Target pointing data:

=======

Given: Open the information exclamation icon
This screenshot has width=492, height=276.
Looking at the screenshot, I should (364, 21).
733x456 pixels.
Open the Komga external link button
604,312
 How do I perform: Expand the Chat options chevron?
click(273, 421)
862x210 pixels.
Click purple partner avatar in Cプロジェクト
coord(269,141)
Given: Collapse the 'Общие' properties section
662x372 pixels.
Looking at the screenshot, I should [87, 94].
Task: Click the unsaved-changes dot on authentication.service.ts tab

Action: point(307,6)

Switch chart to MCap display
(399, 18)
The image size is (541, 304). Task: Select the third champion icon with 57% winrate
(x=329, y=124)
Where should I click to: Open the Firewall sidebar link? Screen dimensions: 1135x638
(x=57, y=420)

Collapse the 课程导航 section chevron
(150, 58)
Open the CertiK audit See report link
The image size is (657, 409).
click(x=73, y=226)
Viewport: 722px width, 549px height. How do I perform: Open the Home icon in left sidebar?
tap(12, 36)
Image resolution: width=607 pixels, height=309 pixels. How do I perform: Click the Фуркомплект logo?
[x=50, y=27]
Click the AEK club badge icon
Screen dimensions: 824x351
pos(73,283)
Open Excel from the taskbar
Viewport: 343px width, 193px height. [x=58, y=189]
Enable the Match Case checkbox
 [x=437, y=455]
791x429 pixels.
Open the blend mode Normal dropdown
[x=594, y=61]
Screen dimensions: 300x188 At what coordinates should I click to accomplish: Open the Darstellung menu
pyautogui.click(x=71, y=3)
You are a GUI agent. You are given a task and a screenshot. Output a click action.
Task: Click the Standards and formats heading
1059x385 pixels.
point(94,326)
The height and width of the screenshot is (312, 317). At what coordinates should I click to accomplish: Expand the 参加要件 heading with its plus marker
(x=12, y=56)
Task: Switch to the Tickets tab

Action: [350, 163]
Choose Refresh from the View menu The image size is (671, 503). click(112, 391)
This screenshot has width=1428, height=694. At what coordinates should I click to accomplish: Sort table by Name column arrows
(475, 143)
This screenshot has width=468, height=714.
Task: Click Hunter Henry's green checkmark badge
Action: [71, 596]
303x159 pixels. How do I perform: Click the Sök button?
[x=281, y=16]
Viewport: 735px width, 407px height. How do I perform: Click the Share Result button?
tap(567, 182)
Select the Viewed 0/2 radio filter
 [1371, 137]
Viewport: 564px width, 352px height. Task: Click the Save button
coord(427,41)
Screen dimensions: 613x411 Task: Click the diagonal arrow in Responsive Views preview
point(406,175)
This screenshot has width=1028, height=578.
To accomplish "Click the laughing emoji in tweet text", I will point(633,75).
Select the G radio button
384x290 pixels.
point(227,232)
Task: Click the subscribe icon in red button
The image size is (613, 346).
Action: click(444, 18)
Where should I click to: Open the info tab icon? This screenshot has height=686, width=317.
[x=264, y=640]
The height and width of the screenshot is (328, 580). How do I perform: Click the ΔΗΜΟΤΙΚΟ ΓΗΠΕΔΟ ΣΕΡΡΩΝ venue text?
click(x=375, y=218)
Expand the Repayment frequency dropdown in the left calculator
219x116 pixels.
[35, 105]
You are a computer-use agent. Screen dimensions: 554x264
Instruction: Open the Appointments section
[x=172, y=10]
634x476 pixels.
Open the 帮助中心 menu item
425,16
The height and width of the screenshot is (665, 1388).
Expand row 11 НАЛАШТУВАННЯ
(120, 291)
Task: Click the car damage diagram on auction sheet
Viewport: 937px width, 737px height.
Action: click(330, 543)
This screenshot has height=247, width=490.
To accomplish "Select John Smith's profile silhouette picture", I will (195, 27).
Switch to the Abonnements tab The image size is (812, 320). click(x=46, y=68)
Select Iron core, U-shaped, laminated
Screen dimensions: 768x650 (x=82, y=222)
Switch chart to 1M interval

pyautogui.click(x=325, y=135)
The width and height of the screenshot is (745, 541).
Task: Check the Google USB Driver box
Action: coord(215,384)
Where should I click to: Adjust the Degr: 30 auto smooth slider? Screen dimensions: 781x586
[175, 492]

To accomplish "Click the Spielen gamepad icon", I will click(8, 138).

=======

What to work on
List each line in the listing above that contains the word "Collapse", and count only matches with the same capitalization.

Written response
Given: Collapse the 'Общие' properties section
Collapse the 课程导航 section chevron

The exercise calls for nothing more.